Так случилось, что открытие комбинационного рассеяния света состоялось практически одновременно в двух физических лабораториях, отдаленных друг от друга многими тысячами километров - в Калькутте и Москве. Иначе говоря, проявился не так уж редко отмечаемый в науке феномен, когда совершенно не связанные между собой исследователи вдруг в одно и то же время фиксируют природное явление, до того никем не отмечавшееся, или выходят на принципиально новые научные решения.

В Калькутте эффект впервые был отмечен Чандрасекхаром Раманом в середине февраля 1928 г. 16 февраля он направил свое сообщение в редакцию журнала “Natuгe” и 31 марта оно появилось в печати (V.121. №3048. P.501-502). Московские физики, как свидетельствуют их записи в дневнике наблюдений, 21 февраля обратили внимание на ранее не замечавшиеся линии спектрограммы.
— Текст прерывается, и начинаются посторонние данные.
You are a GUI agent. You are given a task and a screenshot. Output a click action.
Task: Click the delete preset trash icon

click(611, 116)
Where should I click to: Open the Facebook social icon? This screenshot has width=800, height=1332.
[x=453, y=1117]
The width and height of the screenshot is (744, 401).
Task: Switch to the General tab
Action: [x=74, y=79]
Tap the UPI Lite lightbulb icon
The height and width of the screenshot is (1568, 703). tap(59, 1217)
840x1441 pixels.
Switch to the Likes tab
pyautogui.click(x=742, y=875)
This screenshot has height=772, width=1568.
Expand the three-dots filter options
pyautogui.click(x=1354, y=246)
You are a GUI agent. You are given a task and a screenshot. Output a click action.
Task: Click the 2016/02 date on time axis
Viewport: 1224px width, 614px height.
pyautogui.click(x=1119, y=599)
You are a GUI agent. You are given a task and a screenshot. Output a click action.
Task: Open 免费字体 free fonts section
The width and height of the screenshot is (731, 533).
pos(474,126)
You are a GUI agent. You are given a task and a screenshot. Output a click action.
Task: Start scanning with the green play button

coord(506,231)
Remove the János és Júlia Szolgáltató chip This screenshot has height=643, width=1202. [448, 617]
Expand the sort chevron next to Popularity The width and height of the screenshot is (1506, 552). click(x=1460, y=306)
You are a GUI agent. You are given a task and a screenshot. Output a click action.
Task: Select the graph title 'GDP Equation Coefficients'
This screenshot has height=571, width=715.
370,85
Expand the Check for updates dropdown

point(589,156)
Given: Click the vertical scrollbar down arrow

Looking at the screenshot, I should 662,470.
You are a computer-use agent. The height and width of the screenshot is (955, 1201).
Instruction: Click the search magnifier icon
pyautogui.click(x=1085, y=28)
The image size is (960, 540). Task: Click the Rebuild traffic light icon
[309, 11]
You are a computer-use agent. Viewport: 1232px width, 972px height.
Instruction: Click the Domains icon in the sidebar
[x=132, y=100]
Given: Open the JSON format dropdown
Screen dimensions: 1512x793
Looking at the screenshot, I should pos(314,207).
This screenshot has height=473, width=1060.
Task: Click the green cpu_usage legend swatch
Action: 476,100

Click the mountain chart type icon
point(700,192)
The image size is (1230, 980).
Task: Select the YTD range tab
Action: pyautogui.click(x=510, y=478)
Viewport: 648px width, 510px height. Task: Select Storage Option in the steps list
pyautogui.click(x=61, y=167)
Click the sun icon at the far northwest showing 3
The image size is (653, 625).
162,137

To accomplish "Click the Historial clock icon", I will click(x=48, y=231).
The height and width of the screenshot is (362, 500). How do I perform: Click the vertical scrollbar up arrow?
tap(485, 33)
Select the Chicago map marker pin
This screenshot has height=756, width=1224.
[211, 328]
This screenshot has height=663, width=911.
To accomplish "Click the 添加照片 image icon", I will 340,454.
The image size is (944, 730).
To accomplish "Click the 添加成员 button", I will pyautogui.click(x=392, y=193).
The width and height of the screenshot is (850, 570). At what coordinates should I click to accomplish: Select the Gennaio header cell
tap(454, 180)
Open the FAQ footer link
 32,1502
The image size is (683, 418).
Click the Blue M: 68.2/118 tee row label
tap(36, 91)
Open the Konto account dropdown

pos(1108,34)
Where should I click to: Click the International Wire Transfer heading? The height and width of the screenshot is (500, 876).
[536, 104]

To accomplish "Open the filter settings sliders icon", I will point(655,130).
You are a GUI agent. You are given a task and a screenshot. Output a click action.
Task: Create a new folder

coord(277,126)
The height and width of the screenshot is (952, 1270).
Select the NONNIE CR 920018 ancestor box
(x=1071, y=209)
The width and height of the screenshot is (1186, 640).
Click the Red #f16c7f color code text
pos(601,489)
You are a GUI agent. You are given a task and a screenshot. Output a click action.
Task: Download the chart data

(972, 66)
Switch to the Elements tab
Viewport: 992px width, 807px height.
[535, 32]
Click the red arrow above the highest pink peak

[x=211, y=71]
Обнародовать свою находку они не торопились, посчитав за полезное провести дополнительные наблюдения с помощью более сильного светового устройства на приборе.

Полученные на нем результаты позволили им быстро разобраться в истинной природе наблюдавшегося физического эффекта. Сообщение об этом было направлено в журнал “Naturwissenschaften”

6 мая 1928 г. и опубликовано в нем 13 июля (Bd.16. №28. S.557-558). Однако Раман успевает до появления первой публикации москвичей опубликовать в “Natuгe” еще три своих сообщения и только в последнем, отправленном из Калькутты 15 мая и напечатанном 7 июля (V.122. №3062. Р.12-13), наконец предлагает правильную интерпретацию обнаруженных необычных спектральных линий. То есть и в фиксации эффекта, и в опубликовании адекватного его объяснения приоритет индийского экспериментатора, по отношению к коллегам из Москвы, неоспорим. Хотя разница измеряется ничтожными промежутками времени.

Но главное не в календарных сроках. В конце концов присудить нобелевскую награду можно было бы всем троим: одну половину Раману и другую - московским физикам, что, собственно, и предлагал, как увидим ниже, ленинградский профессор, почетный член АН СССР О.Д.Хвольсон; тем более что спектральные линии нового явления были зафиксированы в Калькутте на органических жидкостях, а в Москве на кристаллах. Это подчеркивало универсальность обнаруженного природного эффекта.

Основная препона для такого, на первый взгляд, справедливого распределения награды заключалась, однако, в совершенно иных обстоятельствах. Их убедительно разъяснил мне в феврале 1998 г. секретарь Нобелевского комитета по физике профессор Андерс Барани, оперативно передавший в мое распоряжение толстую пачку ксерокопий статей из научных журналов 1928 г. И тем самым лишний раз наглядно продемонстрировавший, сколь скрупулезно работали шведские эксперты в поисках всего того, что относилось к претендентам на очередную премию, и сколь надежно хранятся в архивах нобелевских комитетов фактологические свидетельства таких поисков, доступные для исследователя.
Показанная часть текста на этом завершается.